Abstract
This paper presents a framework based on Bayesian regression and constrained least squares methods for incorporating prior beliefs in a linear regression problem. Prior beliefs are essential in regression theory when the number of predictors is not a small fraction of the sample size, a situation that leads to overfitting—that is, to fitting variability due to sampling errors. Under suitable assumptions, both the Bayesian estimate and the constrained least squares solution reduce to standard ridge regression. New generalizations of ridge regression based on priors relevant to multimodel combinations also are presented. In all cases, the strength of the prior is measured by a parameter called the ridge parameter. A “two-deep” cross-validation procedure is used to select the optimal ridge parameter and estimate the prediction error.
The proposed regression estimates are tested on the Development of a European Multimodel Ensemble System for Seasonal to Interannual Prediction (DEMETER) hindcasts of seasonal mean 2-m temperature over land.
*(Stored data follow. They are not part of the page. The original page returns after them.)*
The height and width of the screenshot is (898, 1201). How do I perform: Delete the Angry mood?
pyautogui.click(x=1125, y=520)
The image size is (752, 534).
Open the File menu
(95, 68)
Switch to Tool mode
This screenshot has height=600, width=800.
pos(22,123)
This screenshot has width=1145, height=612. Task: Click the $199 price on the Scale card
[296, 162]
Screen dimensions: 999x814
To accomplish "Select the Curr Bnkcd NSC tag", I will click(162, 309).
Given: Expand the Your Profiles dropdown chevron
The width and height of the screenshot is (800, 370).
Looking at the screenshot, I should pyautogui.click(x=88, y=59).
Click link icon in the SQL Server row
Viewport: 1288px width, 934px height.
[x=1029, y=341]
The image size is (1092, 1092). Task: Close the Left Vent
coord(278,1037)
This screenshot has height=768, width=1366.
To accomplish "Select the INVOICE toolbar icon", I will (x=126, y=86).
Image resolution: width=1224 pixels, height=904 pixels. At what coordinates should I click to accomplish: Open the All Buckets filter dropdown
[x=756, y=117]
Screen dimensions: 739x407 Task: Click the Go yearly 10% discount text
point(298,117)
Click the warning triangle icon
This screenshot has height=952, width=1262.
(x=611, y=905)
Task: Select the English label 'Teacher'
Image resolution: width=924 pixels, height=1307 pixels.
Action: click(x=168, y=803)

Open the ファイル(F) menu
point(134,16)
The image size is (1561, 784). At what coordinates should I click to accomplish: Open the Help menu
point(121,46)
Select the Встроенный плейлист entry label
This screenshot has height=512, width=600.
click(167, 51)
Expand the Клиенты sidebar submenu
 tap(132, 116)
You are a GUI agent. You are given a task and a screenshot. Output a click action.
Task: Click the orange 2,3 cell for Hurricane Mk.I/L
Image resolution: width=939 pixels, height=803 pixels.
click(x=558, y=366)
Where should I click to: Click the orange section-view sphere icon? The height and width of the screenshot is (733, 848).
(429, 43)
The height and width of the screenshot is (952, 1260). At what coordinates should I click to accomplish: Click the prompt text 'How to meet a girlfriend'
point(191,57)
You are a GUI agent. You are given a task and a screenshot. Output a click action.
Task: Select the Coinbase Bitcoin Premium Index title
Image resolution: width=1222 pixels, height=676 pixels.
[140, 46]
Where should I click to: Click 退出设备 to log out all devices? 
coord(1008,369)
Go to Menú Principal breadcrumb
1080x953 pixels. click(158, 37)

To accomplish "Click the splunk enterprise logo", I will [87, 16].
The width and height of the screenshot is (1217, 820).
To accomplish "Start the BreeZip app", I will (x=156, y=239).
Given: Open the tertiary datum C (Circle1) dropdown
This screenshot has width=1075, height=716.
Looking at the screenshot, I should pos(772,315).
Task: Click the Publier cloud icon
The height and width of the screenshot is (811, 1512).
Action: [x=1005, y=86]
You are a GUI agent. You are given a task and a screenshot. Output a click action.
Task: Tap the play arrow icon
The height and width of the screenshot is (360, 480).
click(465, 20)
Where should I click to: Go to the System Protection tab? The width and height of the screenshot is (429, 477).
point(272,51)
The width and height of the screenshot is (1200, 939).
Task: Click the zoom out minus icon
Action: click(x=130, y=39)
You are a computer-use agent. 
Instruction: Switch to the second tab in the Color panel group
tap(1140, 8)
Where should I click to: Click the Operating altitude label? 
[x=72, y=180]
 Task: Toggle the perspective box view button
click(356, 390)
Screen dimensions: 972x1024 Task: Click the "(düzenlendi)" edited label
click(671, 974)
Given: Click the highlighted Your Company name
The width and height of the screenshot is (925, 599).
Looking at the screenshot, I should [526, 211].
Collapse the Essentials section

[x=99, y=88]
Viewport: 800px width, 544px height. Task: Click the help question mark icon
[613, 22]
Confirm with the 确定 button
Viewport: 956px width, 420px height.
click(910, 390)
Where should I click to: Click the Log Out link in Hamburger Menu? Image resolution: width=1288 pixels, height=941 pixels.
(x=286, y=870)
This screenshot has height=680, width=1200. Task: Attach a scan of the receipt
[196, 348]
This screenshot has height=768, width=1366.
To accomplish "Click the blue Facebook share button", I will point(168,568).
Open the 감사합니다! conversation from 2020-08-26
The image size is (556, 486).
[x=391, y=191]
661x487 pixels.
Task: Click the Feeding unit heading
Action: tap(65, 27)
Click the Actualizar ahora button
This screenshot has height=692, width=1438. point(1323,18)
Surprisingly, none of the regression models proposed here can consistently beat the skill of a simple multimodel mean, despite the fact that one of the regression models recovers the multimodel mean in a suitable limit. This discrepancy arises from the fact that methods employed to select the ridge parameter are themselves sensitive to sampling errors. It is plausible that incorporating the prior belief that regression parameters are “large scale” can reduce overfitting and result in improved performance relative to the multimodel mean. Despite this, results from the multimodel mean demonstrate that seasonal mean 2-m temperature is predictable for at least three months in several regions.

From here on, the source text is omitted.